I rode the subway down to the Village on Thursday evening to hear the Orion Quartet perform the last of their four recitals this season at Mannes. These are the only performances sponsored by the school that I still attend since it moved last year from its old home on 85th Street. I feel it's worth enduring even a ride on the C train to hear an ensemble of this quality. It helps too that their programs are so well thought out. Thursday was no exception - the featured composers were Mendelssohn, Leon Kirchner and Beethoven
The evening began with Mendelssohn's String Quartet No. 2 in A minor, Op. 13 (1827). It's no coincidence that this piece was composed in the same year as Beethoven's Op. 131, played in the second half of this recital.
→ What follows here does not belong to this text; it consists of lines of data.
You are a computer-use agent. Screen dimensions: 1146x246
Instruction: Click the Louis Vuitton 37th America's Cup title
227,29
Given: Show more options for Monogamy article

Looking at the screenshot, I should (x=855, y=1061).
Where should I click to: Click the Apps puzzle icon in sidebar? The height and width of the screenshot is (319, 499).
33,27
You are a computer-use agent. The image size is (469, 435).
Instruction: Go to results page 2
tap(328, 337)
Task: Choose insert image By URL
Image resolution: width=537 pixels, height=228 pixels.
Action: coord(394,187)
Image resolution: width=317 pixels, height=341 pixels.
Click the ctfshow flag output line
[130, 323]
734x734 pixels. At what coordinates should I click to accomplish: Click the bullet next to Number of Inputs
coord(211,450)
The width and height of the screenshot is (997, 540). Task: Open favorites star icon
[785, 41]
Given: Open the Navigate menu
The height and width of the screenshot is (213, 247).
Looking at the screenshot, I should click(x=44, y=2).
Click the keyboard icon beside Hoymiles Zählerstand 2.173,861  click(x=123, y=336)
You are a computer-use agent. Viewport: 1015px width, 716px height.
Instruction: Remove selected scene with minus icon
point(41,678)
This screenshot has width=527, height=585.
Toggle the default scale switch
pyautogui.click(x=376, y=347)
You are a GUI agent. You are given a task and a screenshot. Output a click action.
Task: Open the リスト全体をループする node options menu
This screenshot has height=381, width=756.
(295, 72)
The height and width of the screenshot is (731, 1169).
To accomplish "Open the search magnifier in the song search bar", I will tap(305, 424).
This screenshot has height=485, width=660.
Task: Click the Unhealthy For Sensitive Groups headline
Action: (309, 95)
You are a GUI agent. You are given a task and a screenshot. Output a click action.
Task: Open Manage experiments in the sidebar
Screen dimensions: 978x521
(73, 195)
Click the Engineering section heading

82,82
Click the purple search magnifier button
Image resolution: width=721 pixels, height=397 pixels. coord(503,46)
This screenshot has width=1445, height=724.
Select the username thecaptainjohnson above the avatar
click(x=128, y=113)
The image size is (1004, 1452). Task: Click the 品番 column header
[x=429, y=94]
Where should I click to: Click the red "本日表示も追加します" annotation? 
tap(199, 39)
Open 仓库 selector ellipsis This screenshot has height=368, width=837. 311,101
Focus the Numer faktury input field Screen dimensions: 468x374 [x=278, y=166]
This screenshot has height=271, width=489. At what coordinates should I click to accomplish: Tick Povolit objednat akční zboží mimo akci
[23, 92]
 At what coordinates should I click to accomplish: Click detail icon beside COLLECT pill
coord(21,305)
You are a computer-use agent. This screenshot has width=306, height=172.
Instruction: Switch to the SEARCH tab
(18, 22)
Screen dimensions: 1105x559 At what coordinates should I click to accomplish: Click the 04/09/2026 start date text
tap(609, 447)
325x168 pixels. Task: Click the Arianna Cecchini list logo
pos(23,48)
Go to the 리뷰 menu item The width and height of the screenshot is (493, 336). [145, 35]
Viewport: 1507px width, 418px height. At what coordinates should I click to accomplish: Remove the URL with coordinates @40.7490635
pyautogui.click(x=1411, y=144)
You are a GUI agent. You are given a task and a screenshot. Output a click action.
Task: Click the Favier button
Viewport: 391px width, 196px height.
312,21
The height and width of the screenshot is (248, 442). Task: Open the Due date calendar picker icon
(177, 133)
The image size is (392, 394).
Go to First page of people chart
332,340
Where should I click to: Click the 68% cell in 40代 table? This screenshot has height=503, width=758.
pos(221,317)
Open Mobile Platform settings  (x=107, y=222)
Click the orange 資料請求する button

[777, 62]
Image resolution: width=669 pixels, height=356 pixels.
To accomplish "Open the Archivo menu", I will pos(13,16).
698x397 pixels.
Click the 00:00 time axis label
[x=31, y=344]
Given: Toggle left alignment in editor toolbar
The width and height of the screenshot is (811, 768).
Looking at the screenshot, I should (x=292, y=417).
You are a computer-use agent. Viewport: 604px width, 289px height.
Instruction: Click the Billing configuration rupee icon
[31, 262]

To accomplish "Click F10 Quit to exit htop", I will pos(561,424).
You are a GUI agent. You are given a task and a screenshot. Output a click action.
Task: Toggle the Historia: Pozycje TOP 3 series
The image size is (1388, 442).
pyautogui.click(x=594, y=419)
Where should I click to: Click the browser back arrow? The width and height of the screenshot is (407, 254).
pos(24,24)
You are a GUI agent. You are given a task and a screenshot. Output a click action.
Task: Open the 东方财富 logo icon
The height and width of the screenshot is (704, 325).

Though Beethoven's late quartets had not yet come to be appreciated as the masterpieces they were, and for that matter would not be for many years to come, Mendelssohn was already able, at only age 18, to discern the greatness within them. He studied the scores and then implemented a number of elements from them, including their cyclic structure, in this his first quartet (the Quartet No. 1 in E flat major was actually written two years later though published first). It is surprising then that Mendelssohn's work, a conscious tribute to a beloved master, sounds so utterly different from anything Beethoven himself ever composed. Instead, the Quartet No. 2 is one of the most lyrical pieces ever written, an expression of passionate longing that perfectly typifies the Romantic temperament. One has to remember that Mendelssohn, however precocious a craftsman he may have been, was at the same time still a teenager. It's obvious listening to the work that he was in love at the time he wrote it. Whether this was an actual full blown love affair or a momentary infatuation is beside the point. The work, which incorporates in its score the title of his song Ist es wahr?, is thoroughly sentimental in character and it is really this that makes it so appealing to listeners today. It represents one of those rare occasions when Mendelssohn put aside his carefully cultivated genteel persona and allowed his audience a glimpse of the individual who stood behind it.
The next work was Kirchner's Quartet No. 3 for strings and electronic tape (1967). With all due respect to Kirchner, this piece, which actually won the Pulitzer Prize, can only be described as bizarre. This is what happens when a talented composer attempts to reinvent himself and sound "up to date," in this case by interspersing with instrumental music electronic sound effects created on a synthesizer. Unfortunately for Kirchner, the sounds are exactly the same as those which we now associate with low budget sci fi films from the 1950's. (Think Earth v. the Flying Saucers and you get the idea.) The instrumental music is at times intriguing but the bothersome noises that intrude upon it keep the listener from being able to fully appreciate it. Not surprisingly, Kirchner gave up working with electronic music soon after having completed this piece.
After intermission, the program concluded with a performance of Beethoven's String Quartet No. 14 in C-sharp minor, Op. 131 (1826). Beethoven's late quartets were not composed in the order of the opus numbers assigned them. The Op. 131 and the Op. 135 were not part of the original commission from Prince Galitzin and were the last to be written. Much is always made of the fact that early nineteenth century listeners did not know how to react to Beethoven's late quartets, but the truth is that even today it's hard to know what to make of them. It's a world away from Mendelssohn's Op. 13. The late quartets constitute the composer's last testament, but what exactly was he trying to express in them? Almost two hundred years have passed and, despite innumerable learned articles, we are still no closer to the answer. These works, the Op. 131 paramount among them, will always be a mystery. The best we can do is to listen as closely as possible and to admire Beethoven's stunning achievement that transcends musical technique to offer a truth that cannot be put in words, that slips away even as one tries to explain it. The Orion Quartet's performance of this work on Thursday evening was masterfully executed, and it provided the audience an invaluable opportunity to appreciate one of the greatest musical works of all time.
This was the first time I'd attended an event at Mannes's new auditorium on Fifth Avenue at 13th Street. Like the rest of the building, it's done on a grand scale. There is no raised stage, but the portion of the floor allotted to performance space is huge. The important thing, of course, is its acoustics. They turned out to be excellent if a bit dry. I could hear each instrument distinctly.